Pero hay otro taller destinado específicamente a la restauración de los marcos históricos -los de los dibujos de Goya son contemporáneos- todo un descubrimiento porque como explica Gemma García Torres hay que tener en cuenta que “hasta el invento de la electricidad, las pinturas se apreciaban bajo la luz de las velas y los juegos de reflejos de los marcos dorados tenían una función lumínica, daban vida a estas pinturas. Artistas como Sorolla diseñaban sus propios marcos”. En el taller consolidan los daños, los refuerzan y cubren de nuevo siguiendo la artesanal técnica de dorado con pan de oro “como se hacía en Palacio”, donde había una tradición de gremios con carpinteros, ebanistas, ensambladores y doradores.
Los mejores profesionales
Comparten el estudio con José de la Fuente, al que pillamos “por los pelos” a punto de volar a la National Gallery de Londres a trabajar en un cuadro de Boticelli. De la Fuente es un referente internacional en soportes de madera, donde los expertos se pueden contar con los dedos de una mano. Forma parte del programa Panel Paitings Initiative de la Fundación Getty, que ha invertido 17 millones en que profesionales de otros centros puedan formarse. El trabajo “fino” lo hace en un anexo al taller de pintura, rodeado de lo que parecen herramientas de carpintería. Teniendo en cuenta que hasta el siglo XVI todos los cuadros se hacían sobre tabla, queda clara la importancia de esta especialidad. “Si la estructura no está bien no se puede tocar la pintura”, explica de la Fuente.
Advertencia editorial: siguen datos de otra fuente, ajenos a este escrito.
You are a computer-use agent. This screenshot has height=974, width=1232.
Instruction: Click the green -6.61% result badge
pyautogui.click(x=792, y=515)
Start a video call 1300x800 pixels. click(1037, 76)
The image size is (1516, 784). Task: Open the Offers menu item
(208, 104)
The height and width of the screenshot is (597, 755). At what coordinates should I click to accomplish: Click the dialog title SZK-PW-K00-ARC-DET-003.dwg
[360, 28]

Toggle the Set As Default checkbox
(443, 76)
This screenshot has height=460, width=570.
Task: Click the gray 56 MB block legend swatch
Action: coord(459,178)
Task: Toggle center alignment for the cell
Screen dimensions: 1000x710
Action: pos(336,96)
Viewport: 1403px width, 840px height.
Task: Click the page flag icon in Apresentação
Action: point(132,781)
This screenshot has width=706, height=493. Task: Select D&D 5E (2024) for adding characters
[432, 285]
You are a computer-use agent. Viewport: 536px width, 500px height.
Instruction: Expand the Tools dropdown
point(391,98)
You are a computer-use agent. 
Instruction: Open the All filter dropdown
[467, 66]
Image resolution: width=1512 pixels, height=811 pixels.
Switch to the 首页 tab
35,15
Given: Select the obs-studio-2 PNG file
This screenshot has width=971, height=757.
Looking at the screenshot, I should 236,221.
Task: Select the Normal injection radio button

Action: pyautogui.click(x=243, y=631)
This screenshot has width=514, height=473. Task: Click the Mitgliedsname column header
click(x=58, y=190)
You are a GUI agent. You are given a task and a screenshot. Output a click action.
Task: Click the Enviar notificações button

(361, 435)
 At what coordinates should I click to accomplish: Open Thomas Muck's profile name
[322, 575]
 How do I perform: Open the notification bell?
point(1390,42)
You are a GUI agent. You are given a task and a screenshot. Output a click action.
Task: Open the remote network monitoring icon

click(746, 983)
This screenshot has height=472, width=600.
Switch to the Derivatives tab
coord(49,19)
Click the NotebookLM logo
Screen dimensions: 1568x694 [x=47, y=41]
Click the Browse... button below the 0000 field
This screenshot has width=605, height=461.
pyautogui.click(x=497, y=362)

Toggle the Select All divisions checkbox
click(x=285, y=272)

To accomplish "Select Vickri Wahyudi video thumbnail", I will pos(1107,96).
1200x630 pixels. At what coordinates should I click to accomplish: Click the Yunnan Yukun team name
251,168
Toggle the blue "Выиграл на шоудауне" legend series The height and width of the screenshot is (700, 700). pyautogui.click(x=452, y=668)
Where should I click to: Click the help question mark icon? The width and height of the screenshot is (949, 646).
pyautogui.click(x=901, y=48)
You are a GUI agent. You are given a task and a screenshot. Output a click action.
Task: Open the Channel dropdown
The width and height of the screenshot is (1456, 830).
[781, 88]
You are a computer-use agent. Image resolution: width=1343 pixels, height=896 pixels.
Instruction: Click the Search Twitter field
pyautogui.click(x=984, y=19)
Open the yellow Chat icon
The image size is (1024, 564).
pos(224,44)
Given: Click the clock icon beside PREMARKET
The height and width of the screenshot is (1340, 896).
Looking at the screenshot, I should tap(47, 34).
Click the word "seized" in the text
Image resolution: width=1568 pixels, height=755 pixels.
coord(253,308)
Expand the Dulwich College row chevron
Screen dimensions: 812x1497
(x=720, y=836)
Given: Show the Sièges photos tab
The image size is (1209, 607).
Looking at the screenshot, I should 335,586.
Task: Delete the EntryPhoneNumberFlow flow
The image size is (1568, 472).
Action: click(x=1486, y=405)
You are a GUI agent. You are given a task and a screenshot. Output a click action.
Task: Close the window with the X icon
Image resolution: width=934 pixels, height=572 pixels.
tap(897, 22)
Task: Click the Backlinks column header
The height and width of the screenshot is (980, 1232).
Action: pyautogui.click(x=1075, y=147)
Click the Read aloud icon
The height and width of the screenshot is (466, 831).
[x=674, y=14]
Para entendernos, el soporte es como los cimientos de un edificio y el de madera tiene muchas complejidades: sufre mucho con la humedad y los cambios de temperatura y hay que dejar que se mueva libremente, sin bloqueos. Estas reparaciones se encomendaban hasta hace poco a carpinteros guiados por restauradores, de ahí muchos de los problemas actuales.
Pero, ya lo vimos cuando hablamos con los conservadores del Prado: no todo en este museo es pintura. En el taller de escultura y artes decorativas conviven los estuches del Tesoro del Delfín, piezas de madera recubierta de una capa exterior de cuero y dorados y una interior de terciopelo, con un busto romano de alabastro o piezas de santos de madera. “Es un espacio muy versátil -cuenta Sonia Tortajada- pasan por aquí desde piezas de dos toneladas hasta pequeños bustos”. El Tesoro del Delfín, supuso una labor de casi cuatro años de trabajo. Más de 100 piezas que podemos disfrutar desde junio del pasado año en la segunda planta del edificio Villanueva.